Top of Supplied entries

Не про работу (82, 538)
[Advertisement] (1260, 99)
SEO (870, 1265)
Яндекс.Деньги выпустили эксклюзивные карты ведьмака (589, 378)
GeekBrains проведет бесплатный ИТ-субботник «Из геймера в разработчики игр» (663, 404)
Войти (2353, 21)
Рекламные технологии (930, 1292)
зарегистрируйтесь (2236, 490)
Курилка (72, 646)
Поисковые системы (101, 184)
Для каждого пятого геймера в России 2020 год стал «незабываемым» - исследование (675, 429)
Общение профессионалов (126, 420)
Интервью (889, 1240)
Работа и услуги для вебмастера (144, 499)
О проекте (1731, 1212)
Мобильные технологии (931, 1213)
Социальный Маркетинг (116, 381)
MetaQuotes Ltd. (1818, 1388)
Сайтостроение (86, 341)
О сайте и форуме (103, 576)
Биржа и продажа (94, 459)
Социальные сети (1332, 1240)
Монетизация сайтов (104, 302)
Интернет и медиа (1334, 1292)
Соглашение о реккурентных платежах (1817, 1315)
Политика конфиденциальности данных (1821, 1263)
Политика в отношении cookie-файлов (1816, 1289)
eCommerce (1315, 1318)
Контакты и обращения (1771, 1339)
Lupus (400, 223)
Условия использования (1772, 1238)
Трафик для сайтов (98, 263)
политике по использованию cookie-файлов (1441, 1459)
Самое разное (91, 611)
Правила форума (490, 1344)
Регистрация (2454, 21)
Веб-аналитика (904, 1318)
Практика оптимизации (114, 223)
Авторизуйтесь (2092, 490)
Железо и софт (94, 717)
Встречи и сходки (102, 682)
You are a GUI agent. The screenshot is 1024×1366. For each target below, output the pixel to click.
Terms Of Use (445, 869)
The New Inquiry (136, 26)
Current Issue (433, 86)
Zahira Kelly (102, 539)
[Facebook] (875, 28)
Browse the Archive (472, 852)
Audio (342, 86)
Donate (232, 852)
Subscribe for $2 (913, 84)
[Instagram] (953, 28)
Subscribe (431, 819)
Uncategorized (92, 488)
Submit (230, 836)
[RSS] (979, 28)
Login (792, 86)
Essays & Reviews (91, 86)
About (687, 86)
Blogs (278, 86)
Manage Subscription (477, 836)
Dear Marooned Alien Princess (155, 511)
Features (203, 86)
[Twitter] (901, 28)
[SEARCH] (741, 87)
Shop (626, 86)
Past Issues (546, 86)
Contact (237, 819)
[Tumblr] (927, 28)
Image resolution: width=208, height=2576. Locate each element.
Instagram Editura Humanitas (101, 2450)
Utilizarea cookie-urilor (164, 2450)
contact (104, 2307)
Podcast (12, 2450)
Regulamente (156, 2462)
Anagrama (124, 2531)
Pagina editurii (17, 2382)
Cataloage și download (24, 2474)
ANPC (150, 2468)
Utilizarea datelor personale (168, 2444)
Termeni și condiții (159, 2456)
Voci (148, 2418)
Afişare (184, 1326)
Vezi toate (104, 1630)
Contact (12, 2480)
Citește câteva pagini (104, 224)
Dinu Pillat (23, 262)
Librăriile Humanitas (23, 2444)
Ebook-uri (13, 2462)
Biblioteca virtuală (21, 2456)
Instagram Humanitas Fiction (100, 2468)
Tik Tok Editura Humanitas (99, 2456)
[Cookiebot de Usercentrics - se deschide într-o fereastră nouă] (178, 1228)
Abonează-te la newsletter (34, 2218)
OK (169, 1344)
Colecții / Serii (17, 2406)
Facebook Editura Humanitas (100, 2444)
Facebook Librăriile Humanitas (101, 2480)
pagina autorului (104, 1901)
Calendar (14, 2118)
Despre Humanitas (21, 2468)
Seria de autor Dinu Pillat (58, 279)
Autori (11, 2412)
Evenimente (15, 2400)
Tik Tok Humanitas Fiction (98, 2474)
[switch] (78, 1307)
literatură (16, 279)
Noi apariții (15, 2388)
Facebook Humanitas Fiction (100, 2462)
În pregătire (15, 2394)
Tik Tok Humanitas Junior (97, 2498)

Bottom of Supplied entries

> Exercise aim: The lines to copy are those above that contain "сайтов".

> Answer space:
Монетизация сайтов (104, 302)
Трафик для сайтов (98, 263)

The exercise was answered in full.